Saved entries -
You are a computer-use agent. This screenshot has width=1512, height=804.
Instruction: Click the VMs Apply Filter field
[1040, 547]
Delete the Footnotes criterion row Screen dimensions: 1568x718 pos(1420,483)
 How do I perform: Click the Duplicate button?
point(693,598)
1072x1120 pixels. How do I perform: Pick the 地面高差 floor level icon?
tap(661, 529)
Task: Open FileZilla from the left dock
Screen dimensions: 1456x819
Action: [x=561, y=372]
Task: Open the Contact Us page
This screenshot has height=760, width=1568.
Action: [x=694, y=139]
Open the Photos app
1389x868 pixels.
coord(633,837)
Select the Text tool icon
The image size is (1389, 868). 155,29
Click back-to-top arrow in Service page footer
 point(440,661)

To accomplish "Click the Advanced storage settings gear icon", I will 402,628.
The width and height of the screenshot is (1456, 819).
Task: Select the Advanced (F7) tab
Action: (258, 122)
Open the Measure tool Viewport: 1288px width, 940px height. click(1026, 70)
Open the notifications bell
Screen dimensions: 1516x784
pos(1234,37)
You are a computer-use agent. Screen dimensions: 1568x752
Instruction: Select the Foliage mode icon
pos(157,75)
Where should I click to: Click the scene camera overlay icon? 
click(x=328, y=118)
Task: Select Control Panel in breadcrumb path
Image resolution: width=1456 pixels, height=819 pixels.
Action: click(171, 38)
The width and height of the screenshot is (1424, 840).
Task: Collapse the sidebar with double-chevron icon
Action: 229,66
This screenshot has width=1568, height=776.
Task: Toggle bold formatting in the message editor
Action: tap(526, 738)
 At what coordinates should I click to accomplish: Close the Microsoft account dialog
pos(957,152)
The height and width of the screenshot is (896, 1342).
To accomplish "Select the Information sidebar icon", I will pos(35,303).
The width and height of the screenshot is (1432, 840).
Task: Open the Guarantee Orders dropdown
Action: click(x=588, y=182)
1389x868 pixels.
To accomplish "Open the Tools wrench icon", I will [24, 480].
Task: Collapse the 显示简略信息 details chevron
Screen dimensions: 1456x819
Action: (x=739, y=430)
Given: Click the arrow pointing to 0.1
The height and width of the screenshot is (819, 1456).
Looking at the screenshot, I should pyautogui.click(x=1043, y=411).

WHAT YOU ARE ASKED TO DO - State how many lines in the entries hold "agent", please, with no other words.

WRITTEN RESPONSE - 2